Local hospitals fighting back against superbugs
The World Health Organization warns medical authorities around the world to be careful with antibiotics and stay on the hunt for superbugs.
Published Wednesday, February 13, 2013 6:39PM AST
Last Updated Wednesday, February 13, 2013 6:40PM AST
Just over a year ago, 11 deaths at Cape Breton hospitals were linked to an outbreak of C. difficile, one of several so-called superbugs resistant to antibiotics.
Advancements have been made, but health officials continue to be baffled by bugs like C. difficile.
“The three most common superbugs we see in hospitals today would include Vancomycin-resistant Enterococcus, otherwise known as VRE, Methicillin-resistant Staphylococcus aureus, otherwise known as MRSA and I think the list would now include Clostridium Difficile,” says Dr. Ross Davidson, a bacteriologist with Capital Health.
Davidson says these and other bugs have come into existence due to overuse and misuse of antibiotics.

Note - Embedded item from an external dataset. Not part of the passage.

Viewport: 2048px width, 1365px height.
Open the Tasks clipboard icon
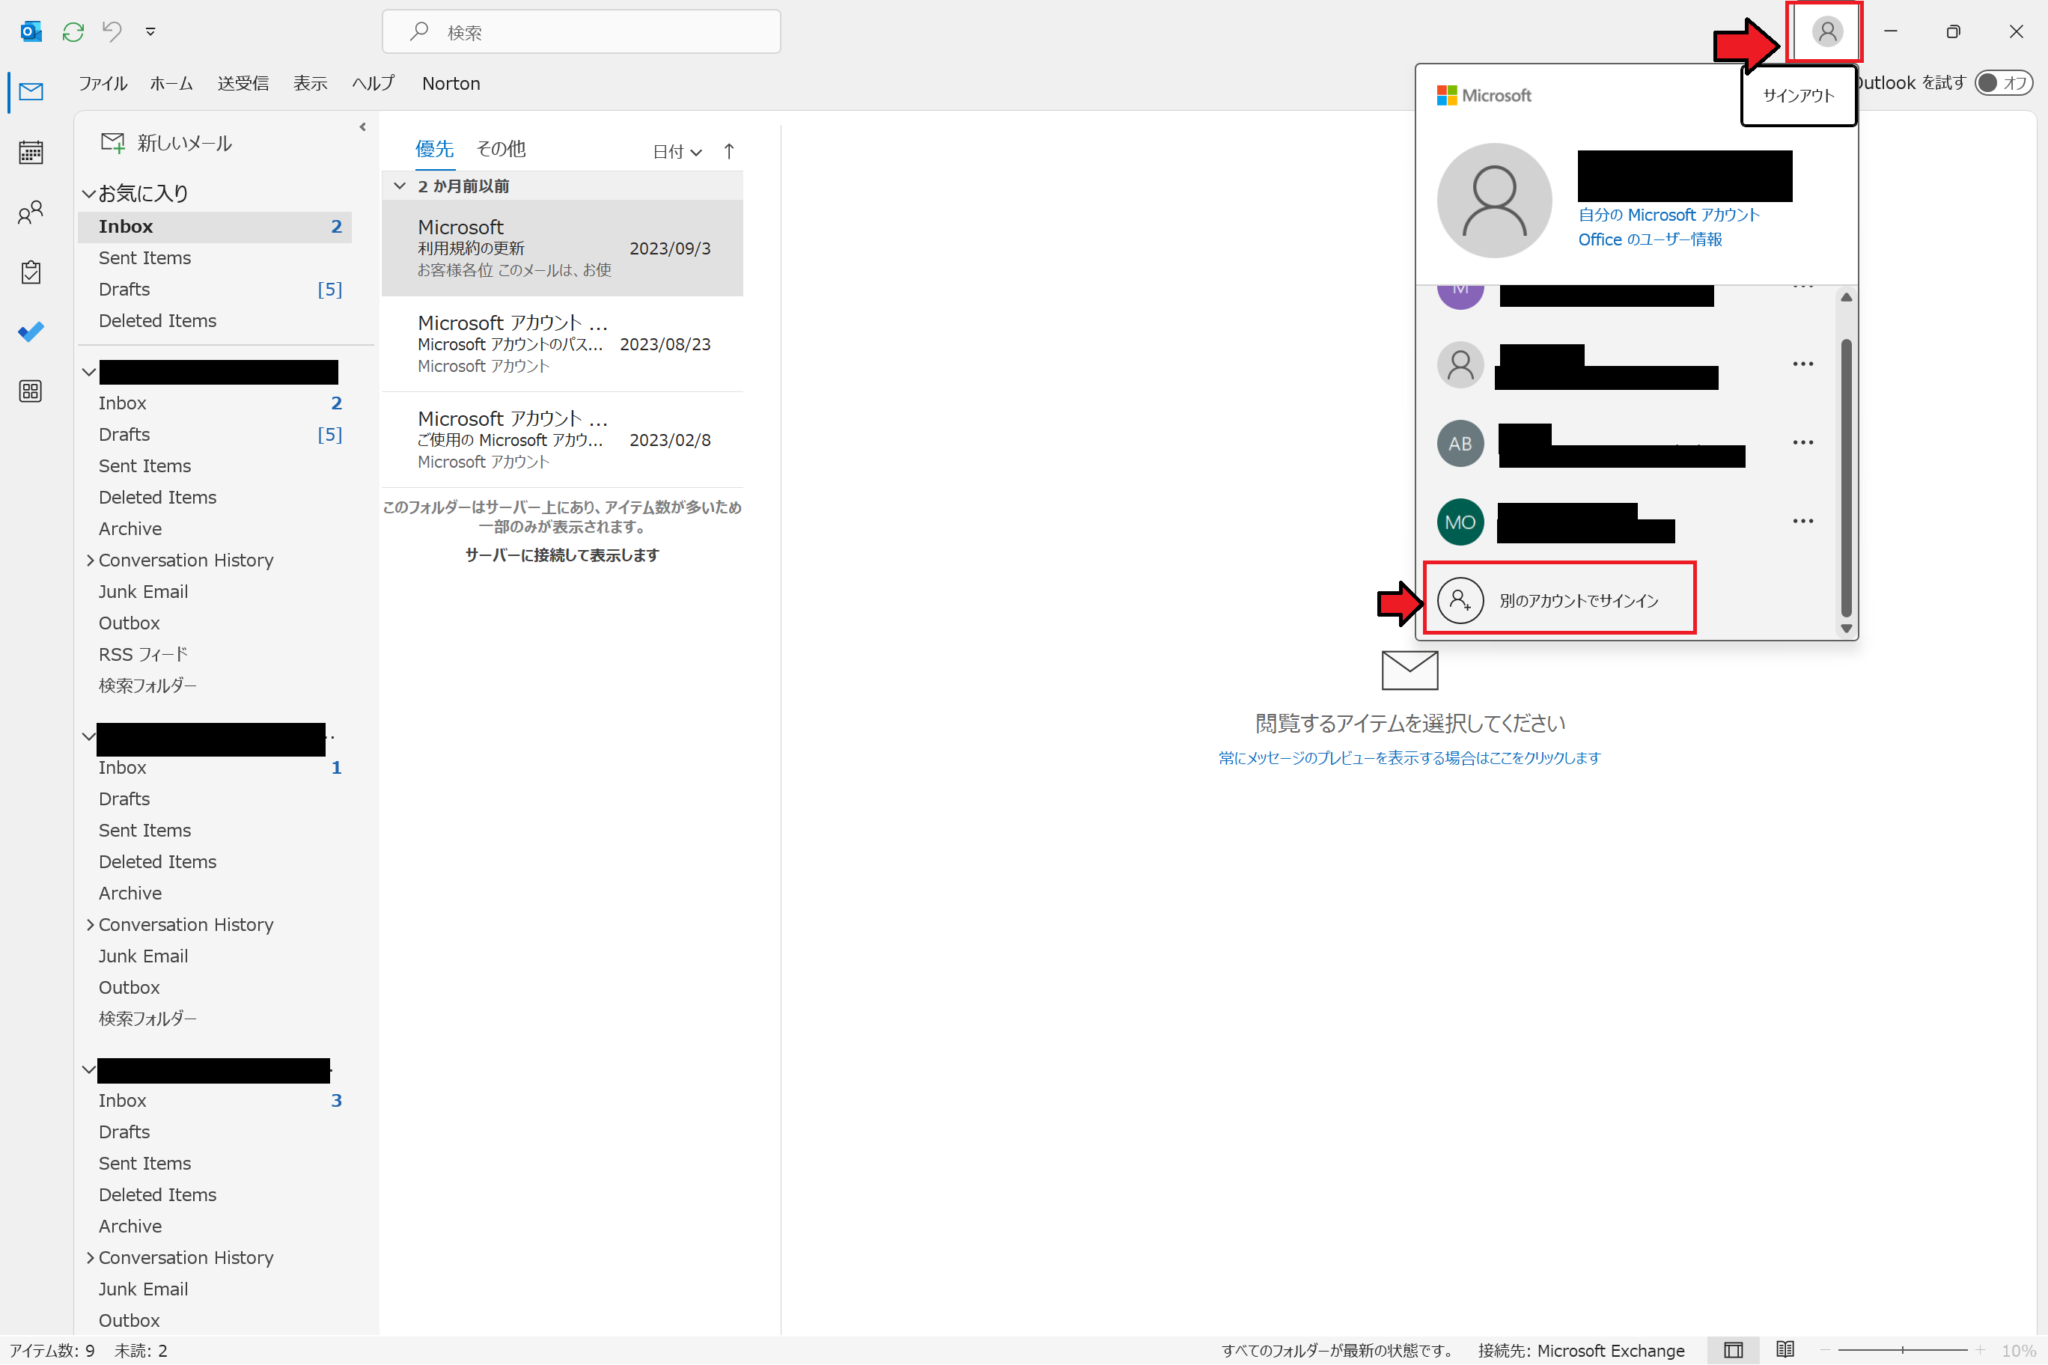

“When an organism develops a mutation, which allows it to survive in the presence of antibiotics, it knows within an hour that that mutation is advantageous and inside a day, it’s got a whole population of organisms that are resistant,” says Davidson.
The C. difficile outbreak in Cape Breton served as a learning experience for hospitals all over the Maritimes, as medical experts share information and work together in the common battle against problem bugs.
Outbreaks have forced changes in cleaning protocols, visitor restrictions, monitoring patients who have diarrhea or vomiting, and even things as simple as hand washing.
“There’s more frequent monitoring of hand-washing practices,” says Greg Boone of the Cape Breton District Health Authority. “We’ve continued to make physical changes by adding hand-washing sinks, and changing our furniture that may be harbouring some of the bugs.”
Davidson says antibiotic prescriptions have gone down across Canada - a sign that we’re actively lessening the risk.
However, with the superbugs’ potential to evolve and mutate into newer bugs resistant to more treatments, he says both physicians and patients need to be even more careful.
“They’re not resistant to every antibiotic, for the most part,” says Davidson. “Although, they’re starting to get that way. So again, we need to be vigilant. We need to keep doing surveillance and keep an eye on the problem.”